Soon after your engagement and even before setting a date you need to sit down with your fiancé (and family if they are to be contributing towards your wedding) and discuss your wedding budget. I think this is vitally important as, not only will you be able to work within a certain parameter, but you and your fiancé will be starting your married lives on a solid foundation. It is so easy to get caught up in the excitement of the moment and easy to get carried away. A little purchase here and a small extravagance somewhere else soon becomes a huge sum of money.
Once you have agreed on a sum of money you are happy to spend, and can afford on your wedding, the next step is to sit down and to decide what your priorities are – size of wedding, wedding dress, venue, food, cake, flowers, music, photographer, videographer, hiring supplies, entertainment.

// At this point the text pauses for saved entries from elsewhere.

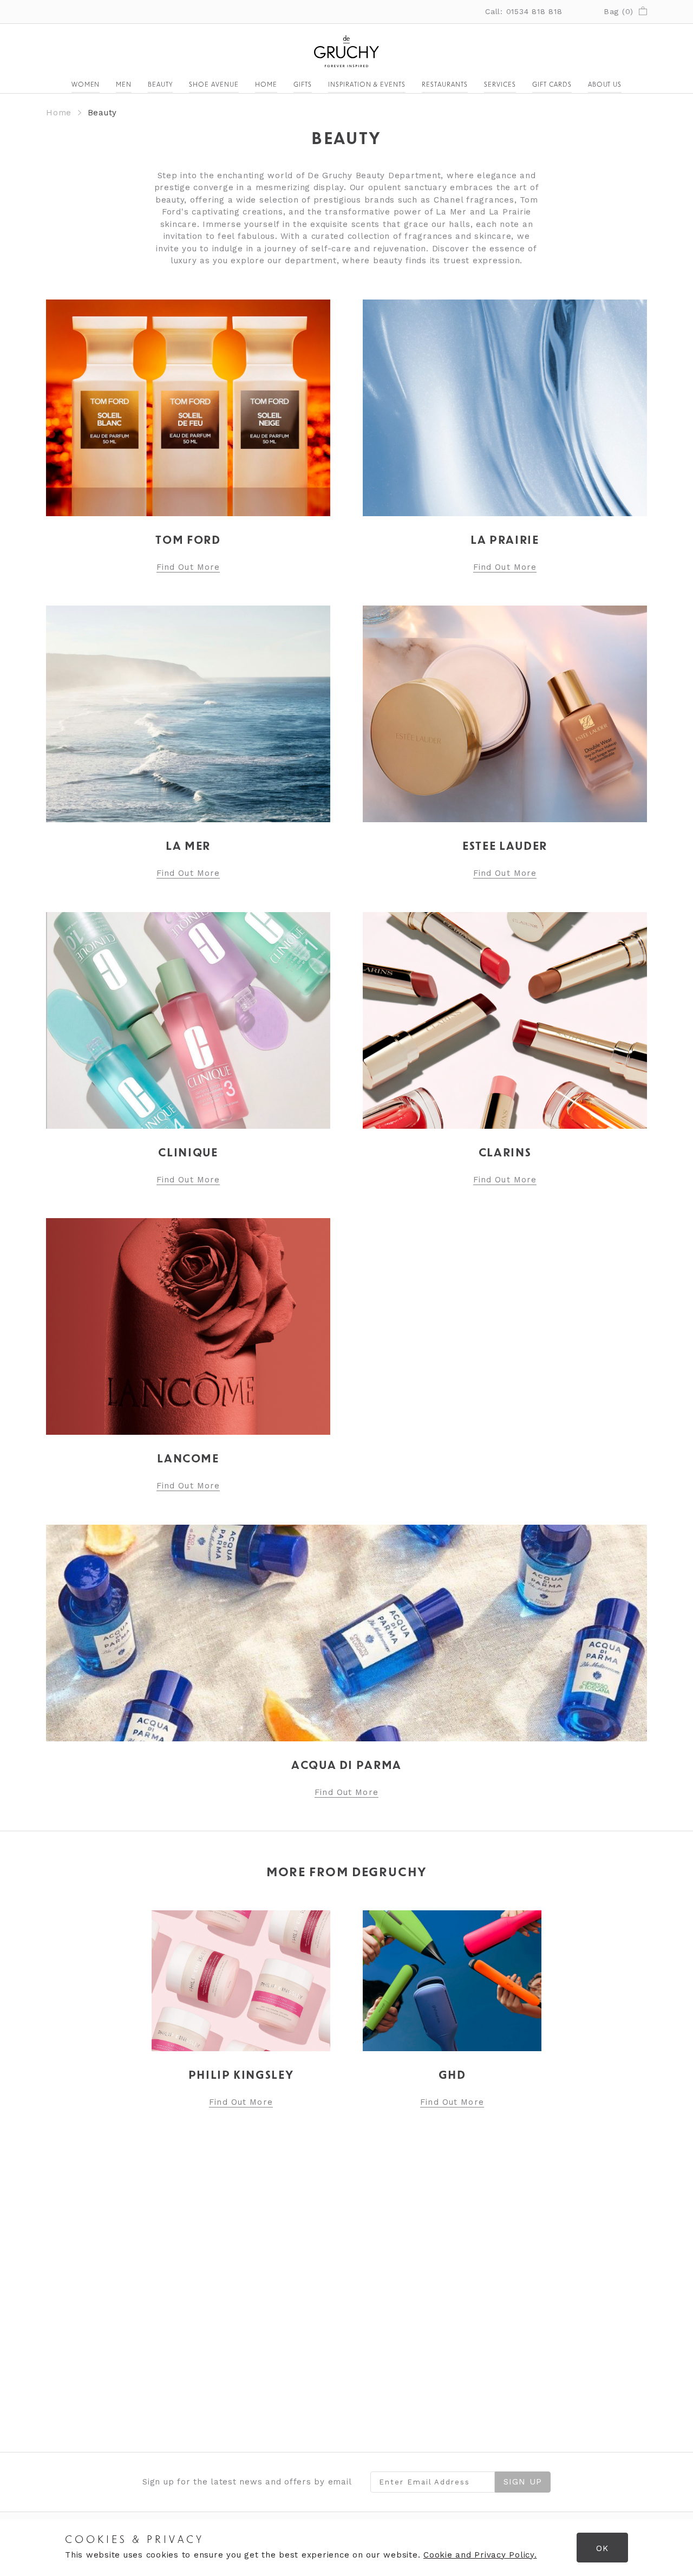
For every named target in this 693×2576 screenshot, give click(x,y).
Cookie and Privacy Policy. (480, 2555)
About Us (605, 85)
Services (500, 85)
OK (602, 2548)
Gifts (302, 85)
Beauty (160, 85)
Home (266, 85)
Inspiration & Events (367, 85)
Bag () (618, 11)
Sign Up (523, 2482)
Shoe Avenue (214, 85)
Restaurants (445, 85)
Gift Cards (552, 85)
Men (124, 85)
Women (85, 85)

As I mentioned in my last post, ascertaining the size of your wedding will be your first decision as this will affect your choice of venue. I would recommend that the next most important issue is to choose a photographer that best suits your style and budget. Make a list of possible photographers from recommendations and wedding blogs and then spend a quiet weekend looking at their websites and blogs perusing recent wedding shoots. Make a list of 3 or 4 photographers that have a style that you like and then make enquiries regarding the wedding packages they offer. Always keep in mind that, if you are getting married in the wedding season (roughly November to end April in Cape Town) you will not be able to leave this decision too long. Of course, if you are getting married in off-season months you may even be able to negotiate a wedding package.
You should allocate 10% of your total budget towards the flowers for your wedding (ceremony, reception and bridal retinue). For flowers and table decor, which would include, table numbers, menus, place names, candles etc., you will need to allocate 15% of your total budget. It makes it easier for all parties when you are able to tell your florist exactly what amount you have available for flowers. The florist will be able to show and recommend centrepieces/arrangements that will suit and fall within your budget. As mentioned earlier so many brides say they have no idea what flowers cost but if you have established a budget and allocated 10% you should have a workable amount. I always ask prospective clients what they are currently paying for a bunch of roses purchased locally. There are always 10 roses in a bunch. Now, holding that amount in your mind, envisage the arrangement you are asking your florist to create and factor in the cost of a vase/container, accessories, florist’s time to do the arrangement and delivery. Are you being realistic?
It is important to always bear in mind that events such as Christmas, Easter, Mother’s Day, Valentine’s Day, Jewish New Year and other special religious holidays will affect the price and availability of flowers on the market. Getting married on Valentine’s Day or even the weeks preceeding means you will be paying top price for red roses!
I believe that all weddings can be beautiful regardless of budget. You need to remain realistic about what can be achieved on a limited budget and spend your money wisely and in the areas that are important to you and that will maximise the overall style you are hoping to achieve.
Good luck with this very important aspect of your wedding planning.